In many cooperatively breeding vertebrates, a dominant breeding pair is assisted in offspring care by nonbreeding helpers. A leading explanation for this altruistic behavior is Hamilton's idea that helpers gain indirect fitness benefits by rearing relatives (kin selection). Many studies have shown that helpers typically provide care for relatives, but relatively few have shown that helpers provide closer kin with preferential care (kin discrimination), fueling the suggestion that kin selection only poorly accounts for the evolution of cooperative breeding in vertebrates. We used meta-analysis to show that (i) individuals consistently discriminate between kin, and (ii) stronger discrimination occurs in species where the benefits of helping are greater. These results suggest a general role for kin selection and that the relative importance of kin selection varies across species, as predicted by Hamilton's rule.

In cooperatively breeding vertebrates, a dominant pair usually produces the majority of the offspring, whereas the cost of caring for offspring is shared by nonbreeding subordinates (15). Explaining how this and other altruistic helping behavior by nonbreeders is maintained by natural selection is a major problem for evolutionary biology. Hamilton's hugely influential kin selection theory provides a possible solution to this problem by pointing out that subordinates can gain indirect fitness benefits by helping relatives (6, 7). However, although kin selection appears to play a crucial role in understanding social insects (8, 9), its potential importance in vertebrates has been much debated (14, 9, 10). Groups in cooperatively breeding species are typically made up of extended families, suggesting that subordinates will often be helping relatives (11). However, these associations between relatives can result from limited dispersal of individuals, and the relatedness among group members is not necessarily lower in species that live in stable groups but do not breed cooperatively (1, 10). Furthermore, it is increasingly realized that there are a number of ways in which subordinates may gain direct fitness benefits by helping to raise offspring, such as the survival benefits of increasing group size (1, 2, 10, 1214).

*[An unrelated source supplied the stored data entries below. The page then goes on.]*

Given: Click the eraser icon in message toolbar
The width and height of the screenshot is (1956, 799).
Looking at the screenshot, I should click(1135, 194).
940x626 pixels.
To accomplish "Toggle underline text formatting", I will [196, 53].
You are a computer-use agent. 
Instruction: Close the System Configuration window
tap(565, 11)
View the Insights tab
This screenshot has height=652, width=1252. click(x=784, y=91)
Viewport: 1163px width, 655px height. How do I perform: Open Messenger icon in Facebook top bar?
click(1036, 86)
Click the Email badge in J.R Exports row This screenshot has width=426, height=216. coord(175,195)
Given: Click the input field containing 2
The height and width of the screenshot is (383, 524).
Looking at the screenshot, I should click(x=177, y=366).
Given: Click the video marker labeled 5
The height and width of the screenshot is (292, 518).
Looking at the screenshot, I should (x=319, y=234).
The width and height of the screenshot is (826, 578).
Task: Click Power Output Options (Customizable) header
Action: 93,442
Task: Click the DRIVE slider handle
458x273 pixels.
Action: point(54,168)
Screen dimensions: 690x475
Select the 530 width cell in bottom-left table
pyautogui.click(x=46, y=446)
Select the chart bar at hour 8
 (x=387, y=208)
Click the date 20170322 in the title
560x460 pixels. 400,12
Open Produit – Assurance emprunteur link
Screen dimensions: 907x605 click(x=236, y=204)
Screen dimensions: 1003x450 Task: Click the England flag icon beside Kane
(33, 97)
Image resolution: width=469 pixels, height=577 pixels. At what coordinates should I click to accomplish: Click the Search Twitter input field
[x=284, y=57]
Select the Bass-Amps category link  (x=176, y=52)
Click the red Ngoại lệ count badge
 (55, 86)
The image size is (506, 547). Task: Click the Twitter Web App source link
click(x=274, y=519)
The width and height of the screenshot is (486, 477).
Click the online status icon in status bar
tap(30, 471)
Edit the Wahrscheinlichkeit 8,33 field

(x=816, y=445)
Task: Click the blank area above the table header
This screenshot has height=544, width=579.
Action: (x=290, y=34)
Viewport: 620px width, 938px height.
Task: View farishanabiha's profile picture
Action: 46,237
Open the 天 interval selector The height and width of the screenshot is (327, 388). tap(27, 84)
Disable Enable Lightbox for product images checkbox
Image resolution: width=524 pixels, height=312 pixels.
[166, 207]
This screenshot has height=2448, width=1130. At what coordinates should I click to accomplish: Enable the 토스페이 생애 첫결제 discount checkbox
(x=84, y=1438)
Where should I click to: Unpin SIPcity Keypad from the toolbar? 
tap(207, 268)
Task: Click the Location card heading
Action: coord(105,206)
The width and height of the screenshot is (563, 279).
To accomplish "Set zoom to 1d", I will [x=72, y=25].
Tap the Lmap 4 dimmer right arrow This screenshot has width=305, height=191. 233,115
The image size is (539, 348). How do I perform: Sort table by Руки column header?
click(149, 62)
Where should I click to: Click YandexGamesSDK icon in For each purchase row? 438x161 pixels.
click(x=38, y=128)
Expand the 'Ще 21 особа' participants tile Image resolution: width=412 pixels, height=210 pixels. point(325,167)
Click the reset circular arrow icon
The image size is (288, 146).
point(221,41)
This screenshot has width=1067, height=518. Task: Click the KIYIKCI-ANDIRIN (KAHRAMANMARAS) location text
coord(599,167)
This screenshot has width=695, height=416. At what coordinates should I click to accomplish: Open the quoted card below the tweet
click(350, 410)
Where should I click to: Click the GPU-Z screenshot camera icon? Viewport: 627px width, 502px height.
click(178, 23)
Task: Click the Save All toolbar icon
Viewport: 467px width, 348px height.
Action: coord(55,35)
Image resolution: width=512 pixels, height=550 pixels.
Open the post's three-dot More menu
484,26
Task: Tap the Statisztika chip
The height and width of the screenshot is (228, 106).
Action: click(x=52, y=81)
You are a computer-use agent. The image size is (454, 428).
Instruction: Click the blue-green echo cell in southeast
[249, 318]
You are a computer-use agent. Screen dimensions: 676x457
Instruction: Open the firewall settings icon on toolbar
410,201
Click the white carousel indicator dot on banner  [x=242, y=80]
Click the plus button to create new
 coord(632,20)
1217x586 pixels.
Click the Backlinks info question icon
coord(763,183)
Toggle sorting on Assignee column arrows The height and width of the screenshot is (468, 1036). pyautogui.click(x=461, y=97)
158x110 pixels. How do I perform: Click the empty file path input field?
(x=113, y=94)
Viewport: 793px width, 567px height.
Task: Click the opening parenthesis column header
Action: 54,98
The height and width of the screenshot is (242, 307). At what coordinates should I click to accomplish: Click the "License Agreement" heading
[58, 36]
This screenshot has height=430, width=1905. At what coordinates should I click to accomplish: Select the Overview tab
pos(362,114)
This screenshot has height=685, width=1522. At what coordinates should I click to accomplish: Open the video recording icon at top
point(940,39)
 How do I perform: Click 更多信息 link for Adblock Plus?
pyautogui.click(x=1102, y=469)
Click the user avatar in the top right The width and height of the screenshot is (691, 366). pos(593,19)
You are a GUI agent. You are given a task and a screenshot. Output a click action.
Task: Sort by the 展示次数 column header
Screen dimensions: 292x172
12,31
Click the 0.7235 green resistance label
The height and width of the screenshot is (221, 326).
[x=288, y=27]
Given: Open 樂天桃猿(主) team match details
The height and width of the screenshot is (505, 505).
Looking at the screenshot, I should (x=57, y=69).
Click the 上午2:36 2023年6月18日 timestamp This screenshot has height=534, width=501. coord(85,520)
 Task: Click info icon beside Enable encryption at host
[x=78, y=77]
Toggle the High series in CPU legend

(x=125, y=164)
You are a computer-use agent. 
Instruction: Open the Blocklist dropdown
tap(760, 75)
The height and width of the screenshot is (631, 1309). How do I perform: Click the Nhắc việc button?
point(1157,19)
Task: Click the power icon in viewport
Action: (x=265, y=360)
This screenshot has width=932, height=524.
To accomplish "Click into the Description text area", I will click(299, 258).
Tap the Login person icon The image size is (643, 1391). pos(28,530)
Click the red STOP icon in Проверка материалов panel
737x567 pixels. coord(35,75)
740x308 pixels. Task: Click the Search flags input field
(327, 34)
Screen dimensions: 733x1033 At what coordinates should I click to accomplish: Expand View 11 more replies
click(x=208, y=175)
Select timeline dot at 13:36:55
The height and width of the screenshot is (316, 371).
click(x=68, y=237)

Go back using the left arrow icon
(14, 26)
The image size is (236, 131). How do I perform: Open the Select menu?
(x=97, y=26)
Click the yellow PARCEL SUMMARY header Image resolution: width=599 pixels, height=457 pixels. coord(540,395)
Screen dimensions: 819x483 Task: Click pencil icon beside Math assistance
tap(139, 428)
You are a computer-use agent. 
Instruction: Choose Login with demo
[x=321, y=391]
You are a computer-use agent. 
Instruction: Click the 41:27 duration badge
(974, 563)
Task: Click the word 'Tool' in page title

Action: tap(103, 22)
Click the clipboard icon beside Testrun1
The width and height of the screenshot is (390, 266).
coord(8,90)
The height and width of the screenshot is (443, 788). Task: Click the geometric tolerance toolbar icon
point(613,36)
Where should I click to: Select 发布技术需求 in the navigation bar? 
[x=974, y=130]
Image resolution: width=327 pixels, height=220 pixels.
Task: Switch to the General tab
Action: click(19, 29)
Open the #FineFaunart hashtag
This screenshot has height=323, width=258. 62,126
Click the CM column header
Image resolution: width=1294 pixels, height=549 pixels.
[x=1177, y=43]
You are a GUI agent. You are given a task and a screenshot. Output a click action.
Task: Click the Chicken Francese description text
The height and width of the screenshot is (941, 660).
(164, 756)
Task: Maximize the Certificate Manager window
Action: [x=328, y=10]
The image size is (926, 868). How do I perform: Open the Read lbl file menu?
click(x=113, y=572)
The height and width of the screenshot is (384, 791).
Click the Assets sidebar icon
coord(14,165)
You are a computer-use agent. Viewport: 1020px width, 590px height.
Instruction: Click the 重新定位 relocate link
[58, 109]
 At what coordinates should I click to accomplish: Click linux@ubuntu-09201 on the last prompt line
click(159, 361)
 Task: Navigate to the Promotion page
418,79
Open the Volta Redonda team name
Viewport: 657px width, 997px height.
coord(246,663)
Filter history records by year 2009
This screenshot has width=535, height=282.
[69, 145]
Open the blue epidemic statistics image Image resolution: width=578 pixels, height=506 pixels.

The most fundamental way to test for a role of kin selection is to test whether the probability or amount of helping covaries with genetic relatedness between potential helpers and beneficiaries. Relatedness between group members varies within groups because of immigration and changes in the identity of the breeding dominants. Helpers can potentially assess their relatedness to other group members through a variety of direct or indirect mechanisms (15, 16). Kin selection theory predicts that there will be a positive correlation between the probability or amount of help and relatedness, with helpers preferentially aiding closer relatives (kin discrimination). Although many long-term studies on vertebrates have addressed this problem, there is no clear pattern, with some finding that individuals provide greater levels of help to closer relatives (1719) and others not (2023). Consequently, although some authors have argued that the overall pattern provides strong support for a role of kin selection, others have argued that there is insufficient consensus to support a generally important role of kin selection (1, 2, 4, 9). This debate can only be resolved by explaining the variation that exists across species in the degree of kin discrimination.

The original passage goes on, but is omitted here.